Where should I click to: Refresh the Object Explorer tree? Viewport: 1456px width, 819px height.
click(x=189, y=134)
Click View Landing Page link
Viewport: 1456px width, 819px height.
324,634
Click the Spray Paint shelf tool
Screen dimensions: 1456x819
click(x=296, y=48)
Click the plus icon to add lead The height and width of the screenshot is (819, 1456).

#### Problem to solve
What is needed is an exact transcription of every record above.

#### Solution below
Where should I click to: Refresh the Object Explorer tree? Viewport: 1456px width, 819px height.
click(x=189, y=134)
Click View Landing Page link
Viewport: 1456px width, 819px height.
324,634
Click the Spray Paint shelf tool
Screen dimensions: 1456x819
click(x=296, y=48)
Click the plus icon to add lead The height and width of the screenshot is (819, 1456).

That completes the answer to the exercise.